As someone who has spent more than 30 years working with people to help them prepare for a financially sound and secure retirement, I can talk about it endlessly. At least that is how it seems to some people, including my 25-year-old son. As background, he landed a new position with a large company providing an outstanding benefit package. I quite enthusiastically offered to help him work through evaluating all his various benefit options to make sure he ended up with an optimal configuration.
When we came to the 401(k) Plan, he, knowing full well what I do for a living, quite sheepishly asked, “Dad, do I really need to worry about retirement? That is like 50 years from now!” Normally, I would have gone into my usual passionate explanation (complete with an overwhelming number of charts and statistics) of why he absolutely should begin to worry about retirement even at the ripe old age of 25. However, of late I have been rethinking my communication strategy with younger people, especially those in their 20s, on this important topic. So, I decided it was time to experiment!
My strategic response to my son was, “You’re right, you don’t need to worry about retirement right now. (He looked momentarily relieved.) But, you are still going to enroll and here’s why. (Now a deflated look.) My experience tells me you will not be a good saver at your age and you also won’t believe how fast the next six years will fly by. Putting retirement aside for a moment, how would you like to reach age 31 with approximately $30,000 tucked away that is all yours?” His inquisitive response was an immediate, “Yes, but how?”
I then went on to explain the 401(k) math of how if he deferred just the amount that would receive the maximum employer match and he stayed with his new employer for just the six years required to be fully vested, he, based upon investment market performance, should have around $30,000 in his account by age 31. As a disclaimer, I also explained the withdrawal restrictions and tax implications. But, at that point, the motivation for enrolling was already intact and he enthusiastically filled out his paperwork accordingly.

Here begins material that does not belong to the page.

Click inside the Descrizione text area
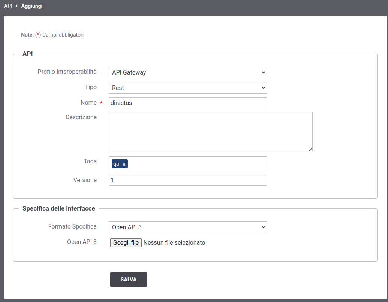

The learning lesson for me is perhaps planning for retirement is best accomplished as it is with all goals in life, which is with short-term, intermediate and long-term targets to help us gain perspective, focus and maintain motivation. After all, it is hard to accumulate sufficient assets for financial independence in retirement if we don’t first accumulate the first (or next) $10,000, $20,000 or $30,000. So, enough about retirement already! Let’s focus on what we can accumulate every five years and perhaps our “retirement” nest eggs may just take care of themselves.